- The Washington Times - Monday, March 3, 2003

In their march on Washington, America's governors and state legislators, facing up to $100 billion combined in budget deficits, are clamoring for a federal bailout. Sympathetic congressional leaders are showing some support, arguing a federal bailout would relieve state deficits while providing economic stimulus.
Don't believe it. A federal bailout is the wrong solution to the wrong problem.
While state fiscal shortfalls are very real, they have not primarily resulted from the temporary recession-induced revenue slowdown, but rather from a decade of fiscal excess. Throughout the prosperous 1990s and into this decade, state and local government spending rose sharply faster even than rapidly rising personal incomes.
In 1990, the states (and their local governments) absorbed about $116 of each $1000 in income; by 2002, that figure had risen to roughly $123. In 1999 and 2000, the national output in dollar terms rose slightly less than 6 percent a year, but state spending grew at a nearly 8 percent pace. In 2001, GDP grew less than 3 percent, while state and local spending rose an extraordinary 10 percent. In 2002, state spending again outgrew GDP.
So the problem is on the spending side.
Plato once said, "Necessity is the mother of invention." In the absence of federal bailouts, the states will be forced to reinvent themselves to get spending on Medicaid, schools, corrections and other needs under control.

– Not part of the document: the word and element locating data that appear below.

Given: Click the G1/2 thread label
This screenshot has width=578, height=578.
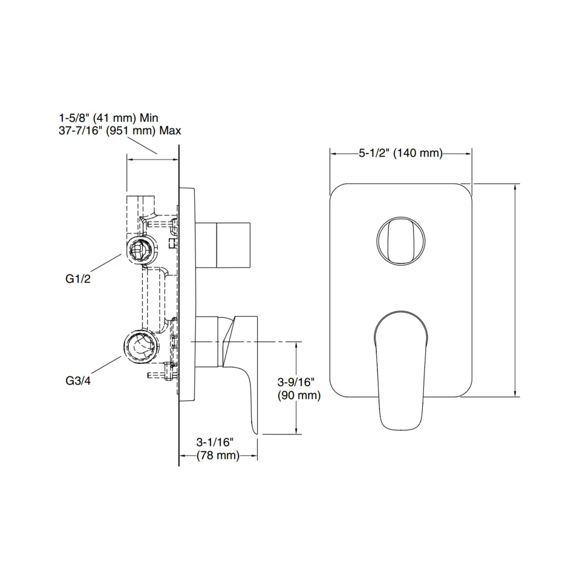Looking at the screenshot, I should pos(78,279).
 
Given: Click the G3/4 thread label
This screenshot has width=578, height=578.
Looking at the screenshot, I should pos(78,381).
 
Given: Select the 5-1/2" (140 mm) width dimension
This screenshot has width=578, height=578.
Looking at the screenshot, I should pos(400,153).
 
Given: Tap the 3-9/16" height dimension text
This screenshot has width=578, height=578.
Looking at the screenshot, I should pos(298,381).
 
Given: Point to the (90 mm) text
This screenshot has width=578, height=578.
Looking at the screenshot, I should pos(299,395).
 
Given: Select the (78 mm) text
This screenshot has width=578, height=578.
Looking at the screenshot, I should pos(218,456).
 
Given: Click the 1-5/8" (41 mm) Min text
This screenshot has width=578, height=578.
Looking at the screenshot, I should pos(108,118).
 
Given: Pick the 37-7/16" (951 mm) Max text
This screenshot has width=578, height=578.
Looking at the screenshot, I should pos(120,130).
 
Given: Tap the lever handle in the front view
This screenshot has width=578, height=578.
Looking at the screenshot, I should pos(401,368).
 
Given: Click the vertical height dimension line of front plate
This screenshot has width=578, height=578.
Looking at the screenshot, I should pos(515,289).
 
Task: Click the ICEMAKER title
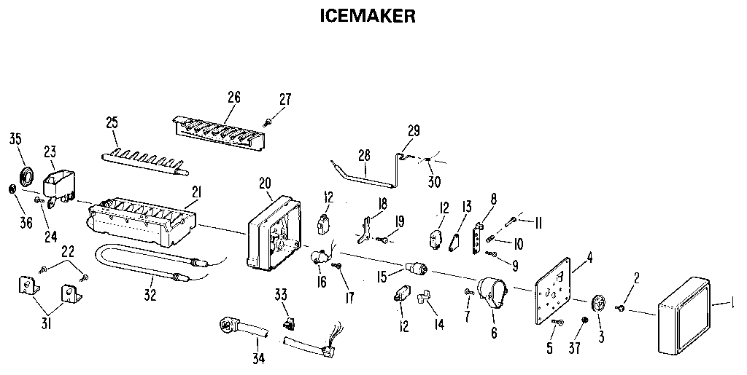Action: pos(368,16)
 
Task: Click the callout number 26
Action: pos(234,98)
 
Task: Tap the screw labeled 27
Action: pos(269,121)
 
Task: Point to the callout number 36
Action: pos(26,223)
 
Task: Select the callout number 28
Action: pos(365,156)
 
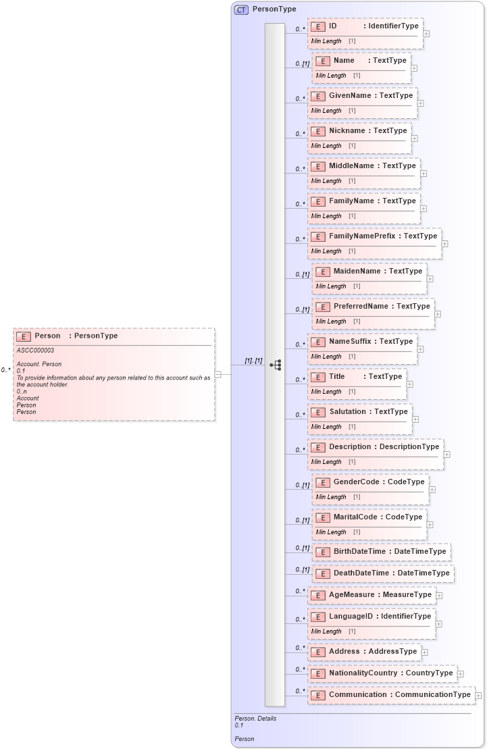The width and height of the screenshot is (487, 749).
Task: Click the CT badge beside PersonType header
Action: click(x=241, y=9)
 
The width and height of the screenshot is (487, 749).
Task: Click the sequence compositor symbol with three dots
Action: click(x=276, y=365)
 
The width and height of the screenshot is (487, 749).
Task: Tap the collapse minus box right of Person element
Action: click(x=218, y=374)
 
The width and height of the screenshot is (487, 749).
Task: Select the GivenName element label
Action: click(x=350, y=96)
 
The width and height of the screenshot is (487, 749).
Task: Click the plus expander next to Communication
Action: click(x=478, y=695)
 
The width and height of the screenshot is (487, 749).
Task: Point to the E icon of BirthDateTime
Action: click(x=322, y=552)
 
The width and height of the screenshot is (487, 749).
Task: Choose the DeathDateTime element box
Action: click(x=383, y=573)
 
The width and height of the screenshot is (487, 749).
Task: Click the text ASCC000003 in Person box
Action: click(x=35, y=351)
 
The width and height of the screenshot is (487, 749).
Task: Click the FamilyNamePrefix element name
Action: click(x=362, y=236)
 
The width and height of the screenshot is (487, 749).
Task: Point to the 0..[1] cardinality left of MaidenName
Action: click(x=302, y=275)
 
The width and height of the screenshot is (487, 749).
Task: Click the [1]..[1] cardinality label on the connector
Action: click(x=253, y=361)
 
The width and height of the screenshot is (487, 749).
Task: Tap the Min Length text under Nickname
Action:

Without a federal bailout, pressures will mount to privatize Medicaid, empowering recipients to manage their own health care with governmental assistance. Faced with the possibility of higher taxes, the public will revolt against pouring still more money into schools with meager results, and will demand fundamental reforms. If the states can rely on federal bailouts, they will never have incentives to face the fiscal discipline needed in times of budget stringency.

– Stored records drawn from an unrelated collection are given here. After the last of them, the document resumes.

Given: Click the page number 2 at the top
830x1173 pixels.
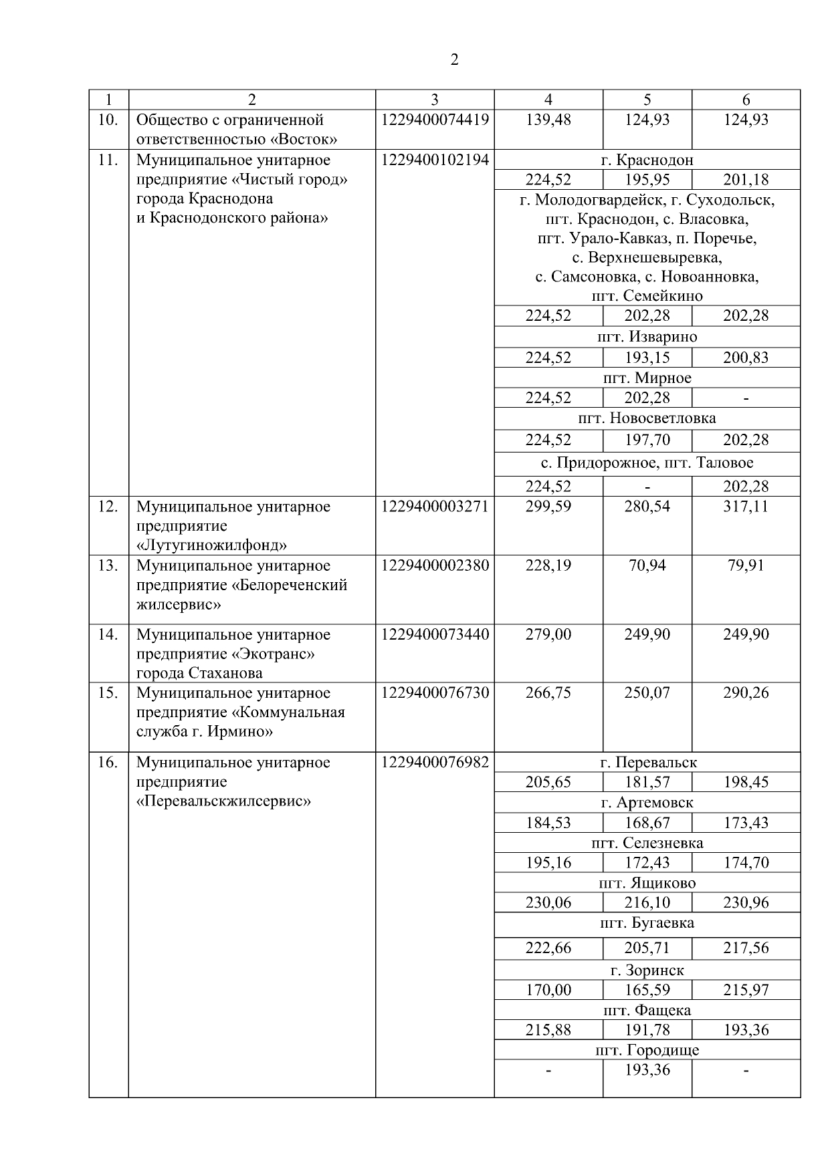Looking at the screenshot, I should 454,60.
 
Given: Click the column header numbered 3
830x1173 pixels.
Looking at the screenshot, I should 435,100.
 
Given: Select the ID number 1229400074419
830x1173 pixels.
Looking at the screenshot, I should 435,120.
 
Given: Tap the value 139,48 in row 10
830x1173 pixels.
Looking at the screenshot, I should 548,120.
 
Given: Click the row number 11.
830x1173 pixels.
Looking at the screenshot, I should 108,160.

From 1996 to 2001, the price of state and local government services rose 15 percent far more than the price of federal government services or private consumption (10 percent), or private investment spending (one percent). This rise in the price of public goods compared with private goods almost certainly reflects a relative lack of efficiency and productivity enhancement in government. Relative to the rest of the economy, state governments seem to be doing less with more, rather than more with less.
What's worse, our past history suggests bailouts will not solve the state's fiscal problems. In fact, when one looks at the relationship between federal aid to states and their financial condition, increases in federal assistance are associated with bigger, not smaller deficits.
In a recent study for the American Legislative Exchange Council, in one econometric estimation, I calculated that "every one dollar more of federal assistance increases state and local budget deficits by over 62 cents." Federal aid typically comes with strings strings that force the states to spend more money of their own.
But won't federal bailouts avert reductions in state and local spending that will dampen aggregate demand, delaying recovery? Here the modern evidence is abundantly clear: central government deficit-financed demand stimulus policies simply do not work.
Japan is a poignant example. Hoping to stimulate a sluggish economy in the 1990s, Japan massively increased government spending by borrowing, going from massive budget surpluses to deficits and unemployment doubled and the economy languished. Roughly the same thing happened to the U.S. in the 1970s.
By contrast, reducing federal spending as a percent of GDP and the elimination of deficits are widely credited as a source of American prosperity in the 1990s.
In short, federal bailouts are not a solution. They are the equivalent of giving booze to alcoholics providing at best some temporary respite but aggravating fundamental problems, in this case overspending arising from excess special-interest control over government.

Richard Vedder, Distinguished Professor of Economics at Ohio University, is an Adjunct Scholar at the American Legislative Exchange Council (ALEC).